AND SO, I give you, a month of images of what I LOVE here. (Not necessarily a top 10, 20, or 30, but certainly a tribute to what helps me live in the present here.) 

Baba Canka, my neighbor, is just one of MANY Baba's (grannies) in my life. Baba Siova is my Home Baba, my Baba of Baba's, however, this phenomena of older women inviting me to coffee, telling me their mini-life story, is just too precious. One day, a few fellow volunteers and I were in a park waiting for a bus. This Baba with the CUTEST giggle invited us over for coffee, a typical custom here. We couldn't go because we had to leave for the bus, but it is this level of curiosity, generosity, and hospitality that makes Babas a super score in Macedonia.

I really like the balance of working in the Primary and High School this year. While I love my high schoolers, who will be featured later in these entries, the Primary School students in my Creative English Camp this summer gave me lots of laughs and a new confidence to teach with the active methods I have employed for years.
Also, I introduced them to Dr. Seuss's Green Eggs and Ham! We did a Reader's Theater of this book, which was totally new to them, and it was a blast. Yes, the story is as funny to me as it was when I was four, and yes it was as funny to nine- and ten-year-olds as it is to four-year-olds.
New routines, new habits, a new outlook! I started hiking on Sunday mornings with a friend from Oro (traditional dance, also to be featured later) and Yoga.
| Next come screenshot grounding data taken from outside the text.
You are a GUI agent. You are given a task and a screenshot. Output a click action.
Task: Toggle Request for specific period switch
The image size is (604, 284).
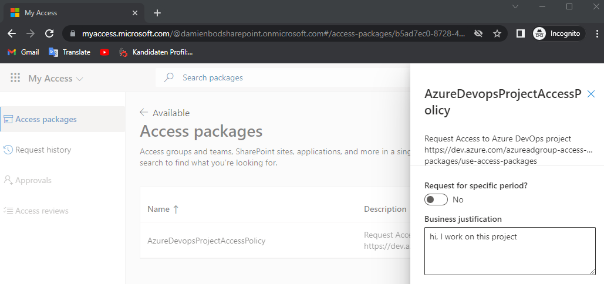[x=436, y=200]
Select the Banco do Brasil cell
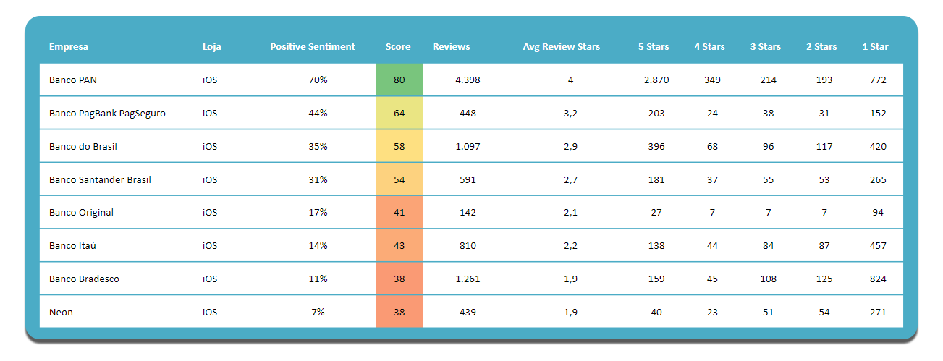 click(x=83, y=147)
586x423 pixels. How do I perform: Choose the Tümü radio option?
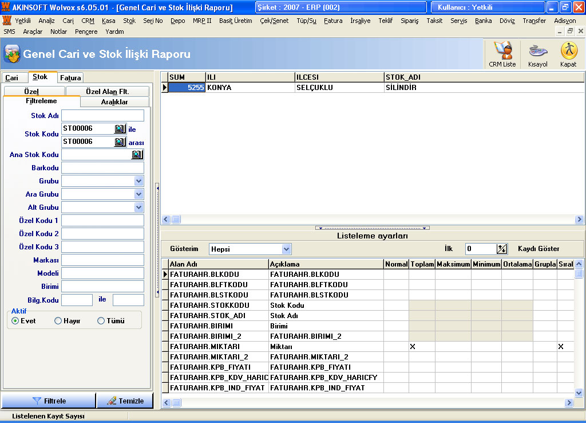[x=101, y=321]

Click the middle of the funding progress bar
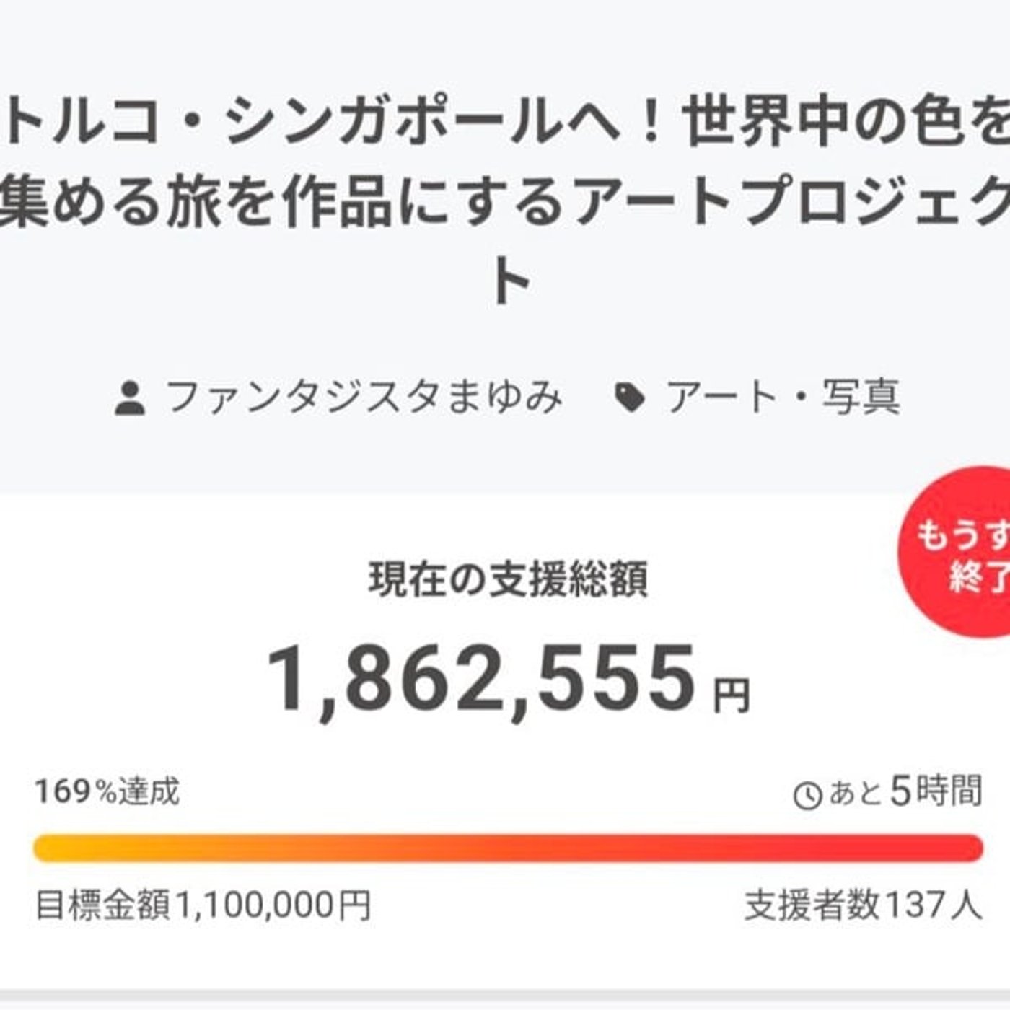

We speak in Macedonian about life, like therapy, like enlightenment. Afterwards I go to the market (на пазар) and meet up with a vendor who befriended the volunteer in my community before me. Again, we talk about life, cultural exchange, being a better person through choice and self-study. It is a rich Sunday morning routine. This is a picture of a hike to the windmills behind Bogdanci. Breathtaking and humbling. 
 My host mom is my rock here. She listens. She advises. She cooks, cleans, and cares. She is a tough cookie with a soft inside. Magdalena, my mom (мајка ми) laughs heartily.
Of course we need a discussion of GLOW and the amazing young, female leaders I am meeting as a mentor and counselor to GLOW Camp and Clubs. Seeing the Macedonian female youth plan and implement meetings, play and connect socially, and work to express themselves in English (maybe their second, third, or fourth language) gives me hope for the future of the world, even beyond Macedonia!

This anniversary marks a year of things I have given up in combination with things I have gained. Again, quoting Eckhart Tolle, “You can only lose something that you have, but you cannot lose something that you are,” I am reminded to BE and not to DO so much as a means of BEING. This life long lesson patiently nudges me, even when I kick and scream and beg for former examples of my self definition based on DOING. Yet, I see and feel the growth from the void of activities, and I welcome the blessing of open time to discover the essence underneath the "business," or better yet busy-ness.  

Tuesday, February 17, 2015

Shift in Thinking

I haven't felt like writing about my experience for the last three months. Arriving in Bogdanci, attempting to hit the ground running with classes, with community connections, with my family, I didn't see the attachment forming until an accident in my community illuminated how I really feel; I am starting to love it here!

It is hard to say that in a way when I look back on how I feared adapting. I remember in training, when I struggled with what felt like all I was loosing, a fellow PCV asked me if I could withstand what I saw I was loosing long enough to find what I could gain. These powerful words pierced my adjustment resistance. Honesty amidst your Peace Corps experience is essential, but your positivity and persistence in committing to the journey is also essential. She invited me to sit amidst the chaos, knowing that my service would draw me in. It didn't feel comfortable to think about loosing weekly swing and salsa dancing, the YMCA- my second home, or the freedom to challenge gender stereotypes through my strength and vivaciousness. But something in me knew I had to see more, give myself more time.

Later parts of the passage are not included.